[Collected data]
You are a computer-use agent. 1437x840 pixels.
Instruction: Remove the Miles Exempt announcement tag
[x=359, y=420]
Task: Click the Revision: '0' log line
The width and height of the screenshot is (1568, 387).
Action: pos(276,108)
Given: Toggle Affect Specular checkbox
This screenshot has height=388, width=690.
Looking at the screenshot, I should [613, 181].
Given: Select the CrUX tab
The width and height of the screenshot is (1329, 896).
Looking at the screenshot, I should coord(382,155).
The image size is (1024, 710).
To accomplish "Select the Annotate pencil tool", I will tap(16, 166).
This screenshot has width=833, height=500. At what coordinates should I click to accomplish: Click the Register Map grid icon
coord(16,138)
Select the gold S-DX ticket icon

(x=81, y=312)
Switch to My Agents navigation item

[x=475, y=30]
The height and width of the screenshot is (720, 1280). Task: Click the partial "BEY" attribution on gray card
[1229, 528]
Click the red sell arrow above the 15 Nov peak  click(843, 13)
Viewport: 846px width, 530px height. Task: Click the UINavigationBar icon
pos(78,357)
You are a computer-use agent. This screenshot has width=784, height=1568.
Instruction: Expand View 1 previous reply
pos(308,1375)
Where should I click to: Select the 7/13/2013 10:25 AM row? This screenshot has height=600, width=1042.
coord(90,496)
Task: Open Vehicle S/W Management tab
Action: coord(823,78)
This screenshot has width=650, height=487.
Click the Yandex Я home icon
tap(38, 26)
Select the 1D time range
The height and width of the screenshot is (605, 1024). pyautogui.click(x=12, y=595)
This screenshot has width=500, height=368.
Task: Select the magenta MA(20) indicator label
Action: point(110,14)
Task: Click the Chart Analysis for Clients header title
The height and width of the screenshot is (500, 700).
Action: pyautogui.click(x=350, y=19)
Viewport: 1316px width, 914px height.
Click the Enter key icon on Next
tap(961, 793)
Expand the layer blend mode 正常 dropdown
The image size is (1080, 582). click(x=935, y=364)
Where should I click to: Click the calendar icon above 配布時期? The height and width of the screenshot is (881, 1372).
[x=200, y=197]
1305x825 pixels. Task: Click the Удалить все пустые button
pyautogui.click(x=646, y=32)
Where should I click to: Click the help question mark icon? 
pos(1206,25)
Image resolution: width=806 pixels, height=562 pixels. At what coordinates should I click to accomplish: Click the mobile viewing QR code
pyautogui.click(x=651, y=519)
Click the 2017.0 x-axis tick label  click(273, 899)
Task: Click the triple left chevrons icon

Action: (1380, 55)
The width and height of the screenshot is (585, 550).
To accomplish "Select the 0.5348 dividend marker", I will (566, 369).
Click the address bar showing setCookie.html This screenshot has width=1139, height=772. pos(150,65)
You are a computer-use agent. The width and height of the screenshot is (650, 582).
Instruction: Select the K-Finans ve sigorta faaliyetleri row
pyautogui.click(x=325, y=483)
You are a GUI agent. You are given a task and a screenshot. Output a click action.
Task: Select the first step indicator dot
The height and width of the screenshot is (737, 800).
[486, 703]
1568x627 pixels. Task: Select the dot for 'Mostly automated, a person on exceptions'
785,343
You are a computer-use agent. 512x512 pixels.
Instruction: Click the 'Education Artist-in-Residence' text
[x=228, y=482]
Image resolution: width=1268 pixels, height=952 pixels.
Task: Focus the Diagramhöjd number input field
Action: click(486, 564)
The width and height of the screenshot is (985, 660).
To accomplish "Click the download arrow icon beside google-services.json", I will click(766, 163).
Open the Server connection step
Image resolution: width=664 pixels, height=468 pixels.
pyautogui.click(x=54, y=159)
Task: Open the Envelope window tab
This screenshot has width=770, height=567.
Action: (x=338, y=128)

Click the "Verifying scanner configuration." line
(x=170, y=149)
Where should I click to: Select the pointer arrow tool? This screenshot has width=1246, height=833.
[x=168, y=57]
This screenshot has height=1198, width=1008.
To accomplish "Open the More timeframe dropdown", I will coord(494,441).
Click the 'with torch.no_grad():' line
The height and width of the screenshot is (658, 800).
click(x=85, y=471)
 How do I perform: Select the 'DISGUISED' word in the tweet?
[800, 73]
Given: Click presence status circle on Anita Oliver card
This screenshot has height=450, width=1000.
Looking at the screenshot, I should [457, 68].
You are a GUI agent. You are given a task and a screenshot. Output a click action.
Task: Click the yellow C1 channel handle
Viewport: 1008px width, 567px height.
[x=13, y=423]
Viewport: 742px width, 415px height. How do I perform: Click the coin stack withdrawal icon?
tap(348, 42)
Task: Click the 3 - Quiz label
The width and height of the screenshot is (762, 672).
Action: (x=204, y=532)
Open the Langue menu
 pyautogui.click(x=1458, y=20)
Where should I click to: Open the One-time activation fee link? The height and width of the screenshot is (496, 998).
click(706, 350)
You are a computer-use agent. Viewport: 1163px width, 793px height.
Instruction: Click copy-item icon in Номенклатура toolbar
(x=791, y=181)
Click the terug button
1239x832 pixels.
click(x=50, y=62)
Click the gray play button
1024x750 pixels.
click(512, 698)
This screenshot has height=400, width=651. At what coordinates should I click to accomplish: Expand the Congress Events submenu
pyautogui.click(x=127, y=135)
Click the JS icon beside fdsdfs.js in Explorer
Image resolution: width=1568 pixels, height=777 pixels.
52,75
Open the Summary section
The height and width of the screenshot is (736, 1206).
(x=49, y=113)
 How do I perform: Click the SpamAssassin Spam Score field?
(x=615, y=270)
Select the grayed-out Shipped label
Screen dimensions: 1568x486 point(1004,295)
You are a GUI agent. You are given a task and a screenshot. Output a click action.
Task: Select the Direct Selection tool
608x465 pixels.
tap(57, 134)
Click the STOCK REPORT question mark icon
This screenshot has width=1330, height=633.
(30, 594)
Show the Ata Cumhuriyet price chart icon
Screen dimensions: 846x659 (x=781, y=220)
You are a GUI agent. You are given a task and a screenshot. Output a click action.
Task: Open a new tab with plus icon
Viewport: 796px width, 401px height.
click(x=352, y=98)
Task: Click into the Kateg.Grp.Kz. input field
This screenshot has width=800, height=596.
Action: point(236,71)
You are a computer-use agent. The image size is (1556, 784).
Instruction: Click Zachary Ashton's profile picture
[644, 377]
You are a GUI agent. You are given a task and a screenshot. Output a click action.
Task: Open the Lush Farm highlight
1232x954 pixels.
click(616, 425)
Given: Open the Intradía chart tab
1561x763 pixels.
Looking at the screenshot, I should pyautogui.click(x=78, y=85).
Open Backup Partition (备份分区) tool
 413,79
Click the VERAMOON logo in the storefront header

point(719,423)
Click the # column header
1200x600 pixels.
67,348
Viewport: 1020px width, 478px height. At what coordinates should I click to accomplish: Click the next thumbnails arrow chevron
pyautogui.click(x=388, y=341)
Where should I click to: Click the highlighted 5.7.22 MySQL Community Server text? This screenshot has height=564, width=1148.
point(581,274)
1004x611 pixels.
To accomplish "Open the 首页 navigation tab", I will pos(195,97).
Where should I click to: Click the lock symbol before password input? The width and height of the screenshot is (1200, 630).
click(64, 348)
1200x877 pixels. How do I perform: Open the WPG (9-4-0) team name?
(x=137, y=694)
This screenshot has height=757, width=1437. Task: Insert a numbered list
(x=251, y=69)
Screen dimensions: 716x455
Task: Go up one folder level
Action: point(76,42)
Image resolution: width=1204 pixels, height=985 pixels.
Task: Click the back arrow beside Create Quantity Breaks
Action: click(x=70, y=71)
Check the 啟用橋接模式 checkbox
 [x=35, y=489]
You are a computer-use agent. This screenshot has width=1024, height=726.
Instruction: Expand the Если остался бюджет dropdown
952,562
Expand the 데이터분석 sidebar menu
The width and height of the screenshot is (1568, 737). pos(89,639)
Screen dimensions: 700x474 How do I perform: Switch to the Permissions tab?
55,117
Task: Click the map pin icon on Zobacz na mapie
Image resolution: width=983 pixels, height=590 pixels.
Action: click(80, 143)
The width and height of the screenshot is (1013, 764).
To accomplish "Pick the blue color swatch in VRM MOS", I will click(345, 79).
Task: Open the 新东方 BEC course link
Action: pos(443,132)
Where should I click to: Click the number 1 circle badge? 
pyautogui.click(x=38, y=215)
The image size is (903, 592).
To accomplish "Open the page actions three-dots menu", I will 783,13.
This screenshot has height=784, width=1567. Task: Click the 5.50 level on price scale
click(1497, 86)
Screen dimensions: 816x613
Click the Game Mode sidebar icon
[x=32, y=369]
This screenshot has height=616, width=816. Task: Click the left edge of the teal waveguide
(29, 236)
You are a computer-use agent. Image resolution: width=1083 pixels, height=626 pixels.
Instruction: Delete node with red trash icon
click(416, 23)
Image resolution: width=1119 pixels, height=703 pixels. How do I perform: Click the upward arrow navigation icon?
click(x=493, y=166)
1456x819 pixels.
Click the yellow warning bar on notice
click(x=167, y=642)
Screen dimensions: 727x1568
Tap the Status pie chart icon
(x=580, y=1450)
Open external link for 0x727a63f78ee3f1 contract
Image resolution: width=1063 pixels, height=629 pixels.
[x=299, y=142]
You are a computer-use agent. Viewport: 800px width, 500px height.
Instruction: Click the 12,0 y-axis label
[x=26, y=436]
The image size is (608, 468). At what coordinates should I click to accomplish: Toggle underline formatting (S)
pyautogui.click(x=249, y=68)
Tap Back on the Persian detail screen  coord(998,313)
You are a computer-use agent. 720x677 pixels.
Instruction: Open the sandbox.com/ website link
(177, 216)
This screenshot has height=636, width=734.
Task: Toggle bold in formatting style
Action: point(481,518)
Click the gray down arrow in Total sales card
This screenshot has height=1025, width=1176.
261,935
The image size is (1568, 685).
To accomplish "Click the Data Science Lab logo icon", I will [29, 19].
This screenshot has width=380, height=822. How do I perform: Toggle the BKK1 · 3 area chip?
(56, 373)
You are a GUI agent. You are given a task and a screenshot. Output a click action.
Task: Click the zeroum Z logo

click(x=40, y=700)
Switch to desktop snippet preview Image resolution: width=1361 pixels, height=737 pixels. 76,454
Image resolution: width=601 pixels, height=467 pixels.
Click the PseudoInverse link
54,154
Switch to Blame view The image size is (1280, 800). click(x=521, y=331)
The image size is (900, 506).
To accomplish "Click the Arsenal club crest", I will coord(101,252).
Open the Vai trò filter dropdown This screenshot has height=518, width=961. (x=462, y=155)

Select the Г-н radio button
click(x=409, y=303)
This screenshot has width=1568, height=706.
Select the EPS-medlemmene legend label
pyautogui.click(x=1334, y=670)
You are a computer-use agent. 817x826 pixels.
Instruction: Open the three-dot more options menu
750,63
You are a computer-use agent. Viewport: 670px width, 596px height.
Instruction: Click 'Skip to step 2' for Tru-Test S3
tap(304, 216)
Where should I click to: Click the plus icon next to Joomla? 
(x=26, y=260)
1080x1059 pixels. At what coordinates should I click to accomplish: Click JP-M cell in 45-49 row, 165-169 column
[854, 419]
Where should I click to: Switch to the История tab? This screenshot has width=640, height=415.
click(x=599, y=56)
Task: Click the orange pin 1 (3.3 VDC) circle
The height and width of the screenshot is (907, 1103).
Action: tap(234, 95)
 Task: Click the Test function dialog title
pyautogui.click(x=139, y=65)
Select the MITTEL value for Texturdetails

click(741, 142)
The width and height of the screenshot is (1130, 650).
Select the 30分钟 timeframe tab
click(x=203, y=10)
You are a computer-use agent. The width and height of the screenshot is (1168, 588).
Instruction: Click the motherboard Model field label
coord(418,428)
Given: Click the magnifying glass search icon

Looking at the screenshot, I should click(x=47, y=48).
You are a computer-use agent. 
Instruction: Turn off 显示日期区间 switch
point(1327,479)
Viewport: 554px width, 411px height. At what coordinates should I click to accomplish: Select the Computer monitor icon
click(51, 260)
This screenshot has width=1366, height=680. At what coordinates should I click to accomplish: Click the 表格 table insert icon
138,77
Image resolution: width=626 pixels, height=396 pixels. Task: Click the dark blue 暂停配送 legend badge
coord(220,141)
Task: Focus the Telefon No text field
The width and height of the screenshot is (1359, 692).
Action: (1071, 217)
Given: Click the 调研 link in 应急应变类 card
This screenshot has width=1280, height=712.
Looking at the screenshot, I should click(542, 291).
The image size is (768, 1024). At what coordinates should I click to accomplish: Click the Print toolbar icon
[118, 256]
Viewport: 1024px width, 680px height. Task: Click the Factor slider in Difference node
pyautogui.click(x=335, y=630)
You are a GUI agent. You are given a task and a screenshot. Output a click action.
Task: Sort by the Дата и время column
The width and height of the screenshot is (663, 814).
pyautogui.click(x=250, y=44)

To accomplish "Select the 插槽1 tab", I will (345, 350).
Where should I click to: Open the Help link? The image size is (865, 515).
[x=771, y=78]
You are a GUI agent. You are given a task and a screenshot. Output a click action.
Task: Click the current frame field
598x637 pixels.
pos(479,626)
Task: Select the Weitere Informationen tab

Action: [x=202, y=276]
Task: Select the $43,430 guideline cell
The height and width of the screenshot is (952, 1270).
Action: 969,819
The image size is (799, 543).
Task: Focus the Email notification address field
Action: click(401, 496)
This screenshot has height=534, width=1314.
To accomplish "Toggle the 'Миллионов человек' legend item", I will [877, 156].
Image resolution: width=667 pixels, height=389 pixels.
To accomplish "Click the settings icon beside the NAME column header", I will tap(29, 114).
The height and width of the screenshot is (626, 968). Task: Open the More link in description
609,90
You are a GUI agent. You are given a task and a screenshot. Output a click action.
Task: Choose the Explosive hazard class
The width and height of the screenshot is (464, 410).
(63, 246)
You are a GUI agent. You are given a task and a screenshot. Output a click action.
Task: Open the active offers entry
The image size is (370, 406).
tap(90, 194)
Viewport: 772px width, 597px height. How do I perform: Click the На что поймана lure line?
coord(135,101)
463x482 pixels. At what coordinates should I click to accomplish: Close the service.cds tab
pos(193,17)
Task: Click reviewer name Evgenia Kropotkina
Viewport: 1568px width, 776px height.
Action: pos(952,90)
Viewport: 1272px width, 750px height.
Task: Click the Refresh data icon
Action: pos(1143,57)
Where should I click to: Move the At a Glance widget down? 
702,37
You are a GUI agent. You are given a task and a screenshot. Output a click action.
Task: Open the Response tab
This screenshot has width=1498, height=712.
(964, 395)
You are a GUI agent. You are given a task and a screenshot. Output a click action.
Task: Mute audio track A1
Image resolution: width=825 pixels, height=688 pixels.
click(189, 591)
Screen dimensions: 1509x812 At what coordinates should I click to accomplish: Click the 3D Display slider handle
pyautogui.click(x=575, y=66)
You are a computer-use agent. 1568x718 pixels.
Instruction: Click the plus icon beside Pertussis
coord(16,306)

» REQUIRED WORK:
From the records above, repeat exactly the lines from the one with "Click the yellow warning bar on notice" through the one with "Switch to desktop", both included.

» ANSWER SPACE:
Click the yellow warning bar on notice
click(x=167, y=642)
Screen dimensions: 727x1568
Tap the Status pie chart icon
(x=580, y=1450)
Open external link for 0x727a63f78ee3f1 contract
Image resolution: width=1063 pixels, height=629 pixels.
[x=299, y=142]
You are a computer-use agent. Viewport: 800px width, 500px height.
Instruction: Click the 12,0 y-axis label
[x=26, y=436]
The image size is (608, 468). At what coordinates should I click to accomplish: Toggle underline formatting (S)
pyautogui.click(x=249, y=68)
Tap Back on the Persian detail screen  coord(998,313)
You are a computer-use agent. 720x677 pixels.
Instruction: Open the sandbox.com/ website link
(177, 216)
This screenshot has height=636, width=734.
Task: Toggle bold in formatting style
Action: point(481,518)
Click the gray down arrow in Total sales card
This screenshot has height=1025, width=1176.
261,935
The image size is (1568, 685).
To accomplish "Click the Data Science Lab logo icon", I will [29, 19].
This screenshot has width=380, height=822. How do I perform: Toggle the BKK1 · 3 area chip?
(56, 373)
You are a GUI agent. You are given a task and a screenshot. Output a click action.
Task: Click the zeroum Z logo

click(x=40, y=700)
Switch to desktop snippet preview Image resolution: width=1361 pixels, height=737 pixels. 76,454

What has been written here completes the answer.